▶ Supplied records:
++++

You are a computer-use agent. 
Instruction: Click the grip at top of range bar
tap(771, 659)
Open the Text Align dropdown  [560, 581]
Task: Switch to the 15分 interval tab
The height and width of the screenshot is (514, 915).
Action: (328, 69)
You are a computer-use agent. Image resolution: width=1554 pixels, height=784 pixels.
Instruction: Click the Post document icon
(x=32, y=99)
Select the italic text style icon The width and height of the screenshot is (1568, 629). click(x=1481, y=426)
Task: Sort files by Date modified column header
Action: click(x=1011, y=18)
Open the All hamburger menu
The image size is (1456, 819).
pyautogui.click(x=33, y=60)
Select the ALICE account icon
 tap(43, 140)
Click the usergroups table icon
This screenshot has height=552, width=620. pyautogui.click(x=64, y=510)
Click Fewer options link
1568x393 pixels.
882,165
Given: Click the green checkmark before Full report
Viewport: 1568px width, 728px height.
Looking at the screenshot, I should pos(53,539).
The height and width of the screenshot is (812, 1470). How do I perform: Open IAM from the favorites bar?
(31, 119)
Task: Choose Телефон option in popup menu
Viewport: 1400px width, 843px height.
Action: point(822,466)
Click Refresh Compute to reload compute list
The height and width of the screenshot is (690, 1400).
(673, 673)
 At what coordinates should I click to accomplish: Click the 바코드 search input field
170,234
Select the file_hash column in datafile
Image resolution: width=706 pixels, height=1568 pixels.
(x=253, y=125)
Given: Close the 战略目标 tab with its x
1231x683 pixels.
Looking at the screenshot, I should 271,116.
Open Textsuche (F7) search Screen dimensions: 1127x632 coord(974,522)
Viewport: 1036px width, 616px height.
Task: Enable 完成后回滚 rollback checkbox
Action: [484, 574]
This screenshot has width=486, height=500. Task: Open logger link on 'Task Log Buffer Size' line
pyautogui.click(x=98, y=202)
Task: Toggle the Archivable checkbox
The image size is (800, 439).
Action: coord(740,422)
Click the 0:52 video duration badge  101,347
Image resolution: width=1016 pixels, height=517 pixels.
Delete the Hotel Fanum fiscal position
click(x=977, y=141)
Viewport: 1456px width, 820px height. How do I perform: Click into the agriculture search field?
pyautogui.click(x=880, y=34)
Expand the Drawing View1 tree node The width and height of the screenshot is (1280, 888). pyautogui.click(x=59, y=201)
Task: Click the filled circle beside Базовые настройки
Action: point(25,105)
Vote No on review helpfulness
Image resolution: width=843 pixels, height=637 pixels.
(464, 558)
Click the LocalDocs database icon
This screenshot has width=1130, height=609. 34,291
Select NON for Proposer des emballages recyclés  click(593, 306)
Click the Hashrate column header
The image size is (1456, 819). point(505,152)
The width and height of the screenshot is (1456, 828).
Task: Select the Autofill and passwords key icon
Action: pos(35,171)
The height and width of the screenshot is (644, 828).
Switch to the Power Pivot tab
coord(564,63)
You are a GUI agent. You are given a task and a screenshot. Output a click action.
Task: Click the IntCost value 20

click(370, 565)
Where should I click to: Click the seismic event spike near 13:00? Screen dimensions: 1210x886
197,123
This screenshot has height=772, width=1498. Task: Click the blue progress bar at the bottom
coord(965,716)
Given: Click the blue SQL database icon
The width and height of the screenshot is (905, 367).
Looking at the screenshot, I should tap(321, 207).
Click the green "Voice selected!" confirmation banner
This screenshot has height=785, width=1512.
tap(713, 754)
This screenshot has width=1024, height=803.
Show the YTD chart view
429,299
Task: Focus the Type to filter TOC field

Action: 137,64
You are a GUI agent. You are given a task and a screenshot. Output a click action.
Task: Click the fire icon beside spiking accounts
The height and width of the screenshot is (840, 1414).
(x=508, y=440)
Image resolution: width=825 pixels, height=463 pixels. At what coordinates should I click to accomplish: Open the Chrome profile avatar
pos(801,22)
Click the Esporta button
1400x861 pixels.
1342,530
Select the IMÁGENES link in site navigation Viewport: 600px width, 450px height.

++++

▶ Directions for this task:
Your response must consist of every line above, reproduced exactly.

▶ Exercise response:
You are a computer-use agent. 
Instruction: Click the grip at top of range bar
tap(771, 659)
Open the Text Align dropdown  [560, 581]
Task: Switch to the 15分 interval tab
The height and width of the screenshot is (514, 915).
Action: (328, 69)
You are a computer-use agent. Image resolution: width=1554 pixels, height=784 pixels.
Instruction: Click the Post document icon
(x=32, y=99)
Select the italic text style icon The width and height of the screenshot is (1568, 629). click(x=1481, y=426)
Task: Sort files by Date modified column header
Action: click(x=1011, y=18)
Open the All hamburger menu
The image size is (1456, 819).
pyautogui.click(x=33, y=60)
Select the ALICE account icon
 tap(43, 140)
Click the usergroups table icon
This screenshot has height=552, width=620. pyautogui.click(x=64, y=510)
Click Fewer options link
1568x393 pixels.
882,165
Given: Click the green checkmark before Full report
Viewport: 1568px width, 728px height.
Looking at the screenshot, I should pos(53,539).
The height and width of the screenshot is (812, 1470). How do I perform: Open IAM from the favorites bar?
(31, 119)
Task: Choose Телефон option in popup menu
Viewport: 1400px width, 843px height.
Action: point(822,466)
Click Refresh Compute to reload compute list
The height and width of the screenshot is (690, 1400).
(673, 673)
 At what coordinates should I click to accomplish: Click the 바코드 search input field
170,234
Select the file_hash column in datafile
Image resolution: width=706 pixels, height=1568 pixels.
(x=253, y=125)
Given: Close the 战略目标 tab with its x
1231x683 pixels.
Looking at the screenshot, I should 271,116.
Open Textsuche (F7) search Screen dimensions: 1127x632 coord(974,522)
Viewport: 1036px width, 616px height.
Task: Enable 完成后回滚 rollback checkbox
Action: [484, 574]
This screenshot has width=486, height=500. Task: Open logger link on 'Task Log Buffer Size' line
pyautogui.click(x=98, y=202)
Task: Toggle the Archivable checkbox
The image size is (800, 439).
Action: coord(740,422)
Click the 0:52 video duration badge  101,347
Image resolution: width=1016 pixels, height=517 pixels.
Delete the Hotel Fanum fiscal position
click(x=977, y=141)
Viewport: 1456px width, 820px height. How do I perform: Click into the agriculture search field?
pyautogui.click(x=880, y=34)
Expand the Drawing View1 tree node The width and height of the screenshot is (1280, 888). pyautogui.click(x=59, y=201)
Task: Click the filled circle beside Базовые настройки
Action: point(25,105)
Vote No on review helpfulness
Image resolution: width=843 pixels, height=637 pixels.
(464, 558)
Click the LocalDocs database icon
This screenshot has width=1130, height=609. 34,291
Select NON for Proposer des emballages recyclés  click(593, 306)
Click the Hashrate column header
The image size is (1456, 819). point(505,152)
The width and height of the screenshot is (1456, 828).
Task: Select the Autofill and passwords key icon
Action: pos(35,171)
The height and width of the screenshot is (644, 828).
Switch to the Power Pivot tab
coord(564,63)
You are a GUI agent. You are given a task and a screenshot. Output a click action.
Task: Click the IntCost value 20

click(370, 565)
Where should I click to: Click the seismic event spike near 13:00? Screen dimensions: 1210x886
197,123
This screenshot has height=772, width=1498. Task: Click the blue progress bar at the bottom
coord(965,716)
Given: Click the blue SQL database icon
The width and height of the screenshot is (905, 367).
Looking at the screenshot, I should tap(321, 207).
Click the green "Voice selected!" confirmation banner
This screenshot has height=785, width=1512.
tap(713, 754)
This screenshot has width=1024, height=803.
Show the YTD chart view
429,299
Task: Focus the Type to filter TOC field

Action: 137,64
You are a GUI agent. You are given a task and a screenshot. Output a click action.
Task: Click the fire icon beside spiking accounts
The height and width of the screenshot is (840, 1414).
(x=508, y=440)
Image resolution: width=825 pixels, height=463 pixels. At what coordinates should I click to accomplish: Open the Chrome profile avatar
pos(801,22)
Click the Esporta button
1400x861 pixels.
1342,530
Select the IMÁGENES link in site navigation Viewport: 600px width, 450px height.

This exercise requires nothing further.